Facciamo qualche esempio. Renzi ha dato precedenza assoluta alla riforma del Senato e del Titolo V della Costituzione (federalismo), convinto che essa sia decisiva per velocizzare il sistema legislativo e attrarre investimenti dall’estero. Vero, ma in ogni caso i tempi di questa importante riforma sono lunghi e più di tanto non si possono comprimere: sono necessarie quattro letture (due in ogni ramo del Parlamento) e poi il governo ha promesso anche il referendum. Nel frattempo altre due riforme, quella della Pubblica amministrazione e quella del lavoro sono state entrambe suddivise in un decreto legge, immediatamente operativo, e in un disegno di legge delega che ha tempi abbastanza lunghi. Se tutto va bene i disegni di legge verranno approvati entro la fine dell’anno e poi ci vorrà tutto il 2015 per veder emanati tutti i decreti applicativi delle due riforme. Si tratta di tempi non compatibili con l’obiettivo di dare una frustata all’economia. E che indeboliscono la verve di Renzi quando si rivolge alle istituzioni europee dicendo che l’Italia le riforme le fa da sola e non perché ce lo chiedono loro.

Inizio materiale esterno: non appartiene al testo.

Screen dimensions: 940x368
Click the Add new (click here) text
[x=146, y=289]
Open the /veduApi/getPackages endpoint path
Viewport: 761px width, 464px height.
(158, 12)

Succede così che ieri Draghi, nella conferenza stampa al termine del Consiglio della Bce, sottolinei che in Italia «l’investimento privato è estremamente debole, la domanda interna resta debole e mancano le riforme che non sono condotte con sufficiente impegno». E aggiunga: «Gli investitori sono scoraggiati dal clima di incertezza che regna in Italia: devono aspettare mesi per ottenere autorizzazioni, 8-9 mesi per arrivare alla fine di un vero e proprio percorso a ostacoli». Incertezza «legata all’assenza di riforme strutturali sui mercati dei prodotti, la burocrazia, il lavoro e il livello giuridico». Riforme, conclude il presidente della Bce, che a questo punto dovrebbero passare sotto la potestà delle istituzioni europee, visto che non tutti i governi marciano alla stessa velocità. «Condividere la sovranità a livello europeo anche per quanto riguarda le riforme strutturali», come «è stato fatto a livello di bilancio», dice Draghi.
Renzi ieri sera ha definito «sacrosante» le parole di SuperMario sull’importanza delle riforme mentre è apparso più cauto sulla cessione di sovranità all’Europa. In ogni caso a Palazzo Chigi sanno che devono accelerare, vorrebbero pure farlo. Ma intanto oggi il Parlamento chiude per un mese.